Home | About | Sematext search-lucene.com search-hadoop.com
 Search Hadoop and all its subprojects:

Switch to Threaded View
HBase, mail # user - multiple puts in reducer?


Copy link to this message
-
Re: multiple puts in reducer?
Jacques 2012-02-28, 16:15
The key is that there are two output commit strategies for a map reduce
job.  Those that follow the map reduce paradigm and those that work outside
of it.

Option 1: Rely on map-reduce for committing your output: If you only only
work within an existing FileOutputFormat and associated
FileOutputCommitter, you don't have to worry about your outputs being
double created.  Speculative execution is automatically dealt with at the
map reduce layer.  (Only if a phase is succesful is the output pushed to
the next stage).

Option 2: Rely on your own semantics.  For example, generate your own
HTable and start running puts and deletes.  In this case, you better make
sure that your actions are idempotent.  Speculative execution means the
same action may run multiple times.  Even if you disable spec. ex., a task
may fail due to other problems and get restarted.  (For example if a
tasktracker node is over committed on memory.)  In this case, the first
part of your job may run multiple times even if you disable speculative
execution.  The only way to make this work correctly is to ensure that your
job actions are idempotent.

On Tue, Feb 28, 2012 at 7:22 AM, Ben Snively <[EMAIL PROTECTED]> wrote:

> I think you just need to turn the speculative execution off for that job?
>  The speculative execution that I am referring to is when the job tracker
> executes multiple instances of the same task operations across the cluster.
>  It will do this when the cluster isn't busy and particular tasks are
> taking to long, to see if it can get the task completed quicker on another
> node in the cluster.
>
> My fear was that if there was a mapreduce job running, where a reduce task
> was being executed.  Speculative execution could cause two instances of
> that same reduce job to get executed -- to see which one would finish
> first.  That could have different impact based on the use case and how the
> timestamp for the data being ingested into hbase was generated.
>
> Is this an issue or just me pretending to know more than I do?
>
> Thanks,
> Ben
>
>
>
> On Tue, Feb 28, 2012 at 10:06 AM, T Vinod Gupta <[EMAIL PROTECTED]
> >wrote:
>
> > thanks, that helps!!
> >
> > On Tue, Feb 28, 2012 at 7:02 AM, Tim Robertson <
> [EMAIL PROTECTED]
> > >wrote:
> >
> > > Hi,
> > >
> > > You can call context.write() multiple times in the Reduce(), to emit
> > > more than one row.
> > >
> > > If you are creating the Puts in the Map function then you need to
> > > setMapSpeculativeExecution(false) on the job conf, or else Hadoop
> > > *might* spawn more than 1 attempt for a given task, meaning you'll get
> > > duplicate data.
> > >
> > > HTH,
> > > Tim
> > >
> > >
> > >
> > > On Tue, Feb 28, 2012 at 3:51 PM, T Vinod Gupta <[EMAIL PROTECTED]>
> > > wrote:
> > > > Ben,
> > > > I didn't quite understand your concern?
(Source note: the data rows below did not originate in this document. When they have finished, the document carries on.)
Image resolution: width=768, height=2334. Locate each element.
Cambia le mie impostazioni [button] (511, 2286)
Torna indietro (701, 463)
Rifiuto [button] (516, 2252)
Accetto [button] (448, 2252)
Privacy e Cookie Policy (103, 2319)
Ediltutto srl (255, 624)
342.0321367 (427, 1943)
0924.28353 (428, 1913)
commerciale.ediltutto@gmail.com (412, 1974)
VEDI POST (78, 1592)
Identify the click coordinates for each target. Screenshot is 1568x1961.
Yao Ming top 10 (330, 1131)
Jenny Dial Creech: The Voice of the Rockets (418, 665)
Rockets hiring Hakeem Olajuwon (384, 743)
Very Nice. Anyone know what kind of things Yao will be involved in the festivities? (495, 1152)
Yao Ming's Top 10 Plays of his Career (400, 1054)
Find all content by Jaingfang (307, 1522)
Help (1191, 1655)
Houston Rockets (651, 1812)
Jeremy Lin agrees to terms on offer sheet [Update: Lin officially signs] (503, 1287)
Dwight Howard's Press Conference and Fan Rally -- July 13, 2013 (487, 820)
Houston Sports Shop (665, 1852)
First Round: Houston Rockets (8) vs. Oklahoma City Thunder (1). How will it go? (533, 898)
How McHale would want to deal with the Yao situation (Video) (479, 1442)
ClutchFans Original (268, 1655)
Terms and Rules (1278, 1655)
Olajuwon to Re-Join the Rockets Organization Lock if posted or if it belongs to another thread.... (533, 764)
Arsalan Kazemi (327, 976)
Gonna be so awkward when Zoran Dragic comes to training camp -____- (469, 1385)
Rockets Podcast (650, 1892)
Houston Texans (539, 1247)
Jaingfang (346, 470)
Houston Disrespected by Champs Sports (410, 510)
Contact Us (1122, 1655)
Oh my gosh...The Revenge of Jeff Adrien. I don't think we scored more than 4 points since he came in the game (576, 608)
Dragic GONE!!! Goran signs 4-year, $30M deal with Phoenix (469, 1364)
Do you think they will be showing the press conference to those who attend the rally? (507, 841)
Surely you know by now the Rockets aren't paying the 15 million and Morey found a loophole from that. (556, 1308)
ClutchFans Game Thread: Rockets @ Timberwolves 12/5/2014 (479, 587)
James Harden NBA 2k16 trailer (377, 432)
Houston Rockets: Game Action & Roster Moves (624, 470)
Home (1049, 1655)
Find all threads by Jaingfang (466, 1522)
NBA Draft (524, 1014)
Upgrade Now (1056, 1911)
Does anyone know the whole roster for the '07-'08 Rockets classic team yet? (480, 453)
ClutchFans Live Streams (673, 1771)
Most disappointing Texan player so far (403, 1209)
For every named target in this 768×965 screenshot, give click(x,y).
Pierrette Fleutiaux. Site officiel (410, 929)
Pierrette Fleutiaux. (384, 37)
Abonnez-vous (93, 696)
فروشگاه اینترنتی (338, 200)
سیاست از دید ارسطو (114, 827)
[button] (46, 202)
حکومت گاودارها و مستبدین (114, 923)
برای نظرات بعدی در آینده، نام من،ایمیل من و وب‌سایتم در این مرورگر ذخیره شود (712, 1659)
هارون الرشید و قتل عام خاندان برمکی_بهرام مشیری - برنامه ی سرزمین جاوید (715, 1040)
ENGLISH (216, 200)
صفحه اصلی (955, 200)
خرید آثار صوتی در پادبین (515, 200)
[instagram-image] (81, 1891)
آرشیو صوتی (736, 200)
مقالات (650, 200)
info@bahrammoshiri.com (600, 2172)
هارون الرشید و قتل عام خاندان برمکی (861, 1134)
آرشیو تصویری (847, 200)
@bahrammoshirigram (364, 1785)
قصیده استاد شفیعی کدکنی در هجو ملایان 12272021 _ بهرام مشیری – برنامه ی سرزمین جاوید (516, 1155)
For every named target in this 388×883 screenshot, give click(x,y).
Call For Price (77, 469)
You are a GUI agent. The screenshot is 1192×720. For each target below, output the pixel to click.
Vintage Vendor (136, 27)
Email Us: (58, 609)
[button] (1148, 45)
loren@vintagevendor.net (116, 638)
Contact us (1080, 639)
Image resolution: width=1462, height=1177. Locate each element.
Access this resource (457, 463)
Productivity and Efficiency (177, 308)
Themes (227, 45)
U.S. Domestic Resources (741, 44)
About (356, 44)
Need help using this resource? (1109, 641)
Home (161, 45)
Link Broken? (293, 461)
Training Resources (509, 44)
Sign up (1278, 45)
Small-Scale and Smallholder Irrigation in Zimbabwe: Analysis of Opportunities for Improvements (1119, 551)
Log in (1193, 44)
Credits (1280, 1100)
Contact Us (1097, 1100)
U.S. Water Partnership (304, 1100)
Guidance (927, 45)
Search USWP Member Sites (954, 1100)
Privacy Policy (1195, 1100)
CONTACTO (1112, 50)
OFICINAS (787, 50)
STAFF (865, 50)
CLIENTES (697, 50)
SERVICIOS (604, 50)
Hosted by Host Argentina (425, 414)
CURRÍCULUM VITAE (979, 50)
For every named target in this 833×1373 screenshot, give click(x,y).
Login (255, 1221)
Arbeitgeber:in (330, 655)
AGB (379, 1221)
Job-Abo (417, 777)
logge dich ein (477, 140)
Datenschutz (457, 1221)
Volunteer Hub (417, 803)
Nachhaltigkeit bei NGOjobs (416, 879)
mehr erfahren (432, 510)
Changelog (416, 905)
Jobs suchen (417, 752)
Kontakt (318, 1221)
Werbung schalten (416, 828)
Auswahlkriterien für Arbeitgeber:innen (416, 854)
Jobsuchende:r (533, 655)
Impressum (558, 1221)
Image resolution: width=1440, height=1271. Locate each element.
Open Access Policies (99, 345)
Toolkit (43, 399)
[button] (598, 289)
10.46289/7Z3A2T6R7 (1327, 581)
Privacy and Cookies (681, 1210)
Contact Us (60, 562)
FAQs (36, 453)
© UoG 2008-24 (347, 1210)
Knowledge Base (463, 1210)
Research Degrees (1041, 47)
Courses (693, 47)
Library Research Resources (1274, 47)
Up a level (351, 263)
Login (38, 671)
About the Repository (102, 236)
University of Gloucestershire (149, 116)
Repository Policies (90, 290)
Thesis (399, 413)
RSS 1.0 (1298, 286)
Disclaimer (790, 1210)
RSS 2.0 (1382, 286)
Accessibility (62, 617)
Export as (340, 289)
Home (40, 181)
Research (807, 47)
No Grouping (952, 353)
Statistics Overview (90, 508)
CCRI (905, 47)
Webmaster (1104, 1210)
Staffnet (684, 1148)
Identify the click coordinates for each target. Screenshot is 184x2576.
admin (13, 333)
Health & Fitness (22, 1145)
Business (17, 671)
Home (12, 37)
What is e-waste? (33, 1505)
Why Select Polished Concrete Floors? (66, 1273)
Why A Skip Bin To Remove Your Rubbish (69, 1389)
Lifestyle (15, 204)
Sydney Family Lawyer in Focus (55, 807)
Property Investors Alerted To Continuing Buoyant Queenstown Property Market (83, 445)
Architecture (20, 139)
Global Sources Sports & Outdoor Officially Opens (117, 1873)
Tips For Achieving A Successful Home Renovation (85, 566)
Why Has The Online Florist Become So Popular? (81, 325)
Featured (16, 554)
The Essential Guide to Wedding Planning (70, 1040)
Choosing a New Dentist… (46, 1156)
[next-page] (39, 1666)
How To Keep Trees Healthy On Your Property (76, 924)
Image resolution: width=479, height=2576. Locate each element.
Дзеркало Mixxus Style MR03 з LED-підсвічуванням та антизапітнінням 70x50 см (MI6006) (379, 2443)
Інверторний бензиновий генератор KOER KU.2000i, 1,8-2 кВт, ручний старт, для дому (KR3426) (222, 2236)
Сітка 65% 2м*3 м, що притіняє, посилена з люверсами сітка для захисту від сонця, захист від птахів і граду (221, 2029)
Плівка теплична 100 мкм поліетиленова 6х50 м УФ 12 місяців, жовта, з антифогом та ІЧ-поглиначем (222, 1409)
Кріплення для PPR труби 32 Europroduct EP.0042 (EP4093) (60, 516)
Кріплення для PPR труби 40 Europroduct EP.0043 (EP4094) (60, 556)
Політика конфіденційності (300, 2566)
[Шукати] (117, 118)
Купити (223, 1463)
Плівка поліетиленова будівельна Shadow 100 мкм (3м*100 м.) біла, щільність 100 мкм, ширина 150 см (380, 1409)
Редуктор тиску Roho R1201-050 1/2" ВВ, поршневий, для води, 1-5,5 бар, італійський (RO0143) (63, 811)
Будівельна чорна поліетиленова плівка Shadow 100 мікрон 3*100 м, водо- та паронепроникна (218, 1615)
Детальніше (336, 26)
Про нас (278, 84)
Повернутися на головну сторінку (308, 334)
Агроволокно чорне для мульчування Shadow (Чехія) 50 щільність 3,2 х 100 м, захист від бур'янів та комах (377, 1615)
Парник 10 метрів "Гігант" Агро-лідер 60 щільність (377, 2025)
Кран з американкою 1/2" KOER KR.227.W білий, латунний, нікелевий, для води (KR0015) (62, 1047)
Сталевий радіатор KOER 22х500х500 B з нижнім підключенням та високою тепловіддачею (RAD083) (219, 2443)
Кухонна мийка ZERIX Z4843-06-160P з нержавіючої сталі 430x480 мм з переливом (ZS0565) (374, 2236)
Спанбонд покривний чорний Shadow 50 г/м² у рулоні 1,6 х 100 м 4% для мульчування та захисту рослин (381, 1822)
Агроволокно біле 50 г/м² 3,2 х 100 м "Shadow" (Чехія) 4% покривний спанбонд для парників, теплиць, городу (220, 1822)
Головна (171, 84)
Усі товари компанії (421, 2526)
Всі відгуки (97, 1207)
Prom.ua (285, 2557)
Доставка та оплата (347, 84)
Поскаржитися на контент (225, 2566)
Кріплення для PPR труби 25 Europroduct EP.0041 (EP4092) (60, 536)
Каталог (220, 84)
What speculative execution
> are
> > > you
> > > > referring to?
> > > >
> > > > thanks
> > > > vinod
> > > >
> > > > On Tue, Feb 28, 2012 at 6:45 AM, Ben Snively <[EMAIL PROTECTED]>
> > wrote:
> > > >
> > > >> I think the short answer to that is yes, but the complex portion I
> > > would be
> > > >> worried about is the following:
> > > >>
> > > >>
> > > >> I guess along with that ,  how do manage speculative execution on
> the
> > > >> reducer (or is that only for map tasks)?
> > > >>
> > > >> I've always ended up creating import files and bringing it into
> HBase.
> > > >>
> > > >> Thanks,
> > > >> Ben
> > > >>
> > > >> On Tue, Feb 28, 2012 at 9:34 AM, T Vinod Gupta <
> [EMAIL PROTECTED]
> > > >> >wrote:
> > > >>
> > > >> > while doing map reduce on hbase tables, is it possible to do
> > multiple
> > > >> puts
> > > >> > in the reducer? what i want is a way to be able to write multiple
> > > rows.
> > > >> if
> > > >> > its not possible, then what are the other alternatives? i mean
> like
> > > >> > creating a wider table in that case.
> > > >> >
> > > >> > thanks
> > > >> >
> > > >>
> > >
> >
>